I’m quite new to Stan and I’ve been struggling with a hierarchical regression lately. The model is basically a normal hierarchical regression with additionally

- two random intercepts for two higher hierarchy levels, assumed to be normally distributed around 0
- a third hierarchy level, also with spatially autocorrelated errors.
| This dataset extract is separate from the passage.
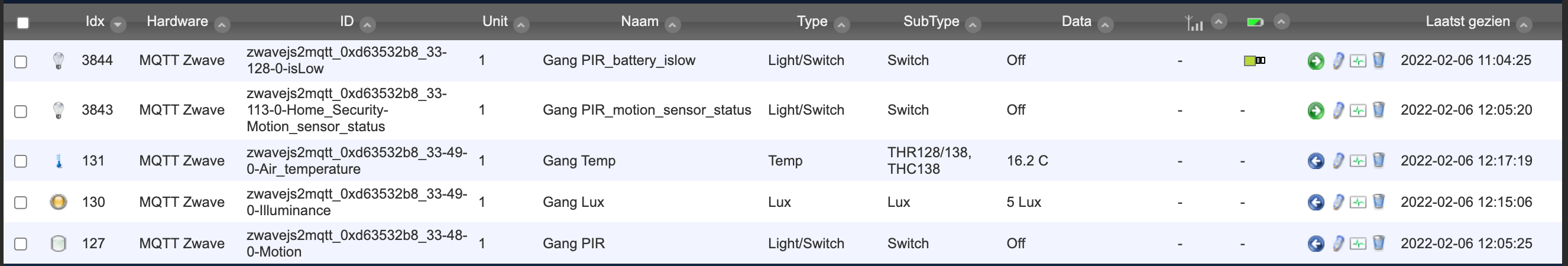Click blue arrow icon for Gang Temp row
Image resolution: width=1568 pixels, height=266 pixels.
point(1316,161)
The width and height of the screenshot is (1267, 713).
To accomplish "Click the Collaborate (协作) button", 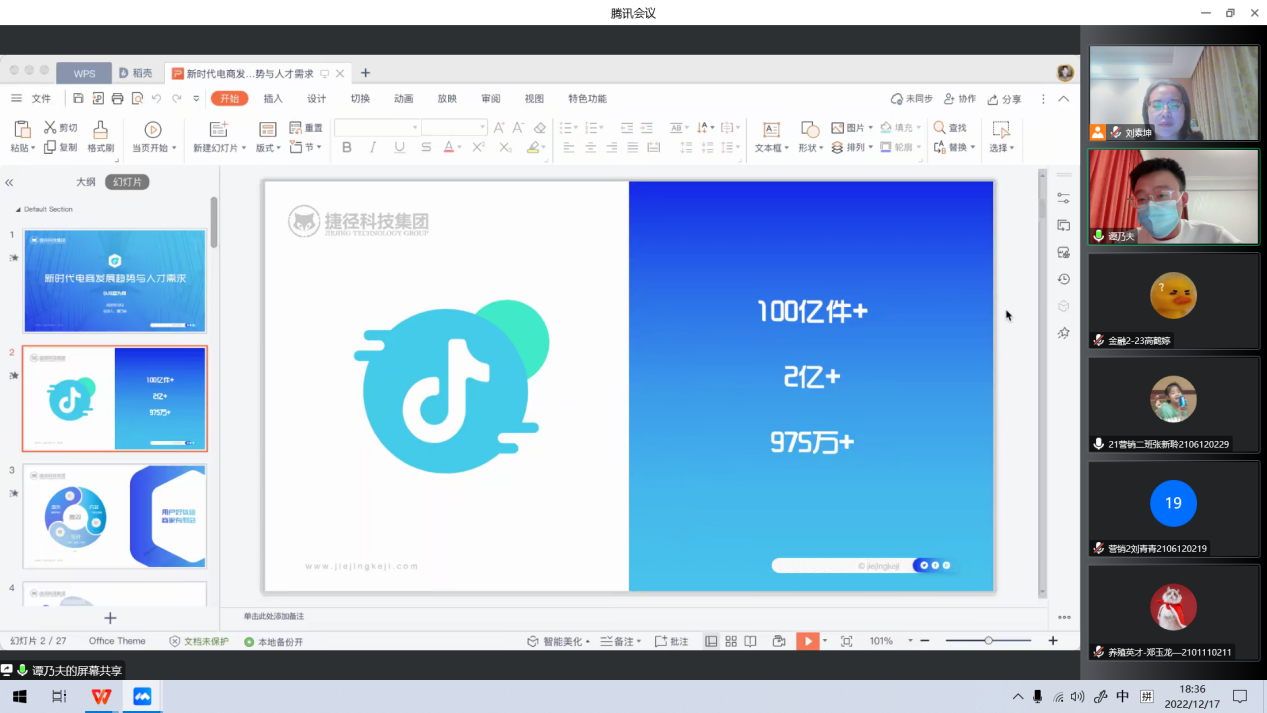I will coord(959,99).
I generated data according to this specification (8000 obs. at the lowest level) with parameters in the allowed range and the X1/X2/X3/Z being matrices of independent variables uniformly distributed between -1 and 1. The spatial model requires computing a determinant which appeared to increase estimation time enormously for which reason I precomputed all possible values (based on the value of lambda) and the right one is chosen based on current lambda.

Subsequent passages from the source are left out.